Une fois les investissements figés et ses moyens financiers impactés par la réduction de son carnet de commandes, l’entreprise en période de crise doit s’attaquer à la réduction des coûts. Suite à une recherche minutieuse des leviers de réduction, l’effort se concentrera inévitablement sur la réduction des redondances, des temps à non valeur ajoutée et l’amélioration de « l’utilisation » des ressources internes. Cependant, ces actions peuvent fragiliser l’entreprise et détériorer sa capacité à satisfaire sa clientèle. La planification proactive et le réordonnancement en continu des ressources permet de sécuriser l’entreprise et d’aller plus loin dans la réduction des coûts, tout en créant de nouvelles synergies.

Particulièrement en situation de crise, une solution d’optimisation dynamique des ressources peut constituer le pilier central d’une stratégie de survie de l’entreprise. Elle lui fournit les leviers pour optimiser ses flux opérationnels, réduire ses coûts et donc limiter l’impact de la crise.

Construire pour rebondir
Mais toute crise a une fin. L’entreprise doit ensuite être capable de rebondir et de se propulser devant sa concurrence.
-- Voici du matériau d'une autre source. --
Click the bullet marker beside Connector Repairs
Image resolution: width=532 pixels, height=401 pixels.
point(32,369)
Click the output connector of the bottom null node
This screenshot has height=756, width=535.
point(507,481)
La solution de gestion dynamique de ressources mise en place pour gérer la crise devient alors le tremplin vers la croissance. Ayant accru la capacité d’adaptation, elle permet de maîtriser la croissance sans investissement inutile avec une adéquation parfaite des moyens. La gestion dynamique des ressources permet d’aller chercher de nouveaux leviers de productivité tout en minimisant les investissements. Le rapport entre la capacité à produire de l’entreprise et les moyens nécessaires sera optimisé, ce qui lui permettra de rééquilibrer sa rentabilité et de maintenir son cash flow.

En conclusion, la mise en place d’une politique de gestion fine des ressources peut réellement faire la différence entre les survivants de la crise et les grands vainqueurs de l’après-crise. La crise est le moment propice pour la mise en place de solutions d’optimisation proactive des ressources productives. Elle oblige les entreprises à se poser les bonnes questions sur leur organisation, sur leur processus et sur la meilleure stratégie pour sortir de la crise avec de nouveaux avantages compétitifs. La meilleure allocation en continu des ressources internes augmente la performance managériale et sécurise la production de l’entreprise. L’optimisation de flux opérationnels par une gestion dynamique des ressources accroit considérablement la capacité à sortir de la crise, en étant plus agile, robuste et rentable.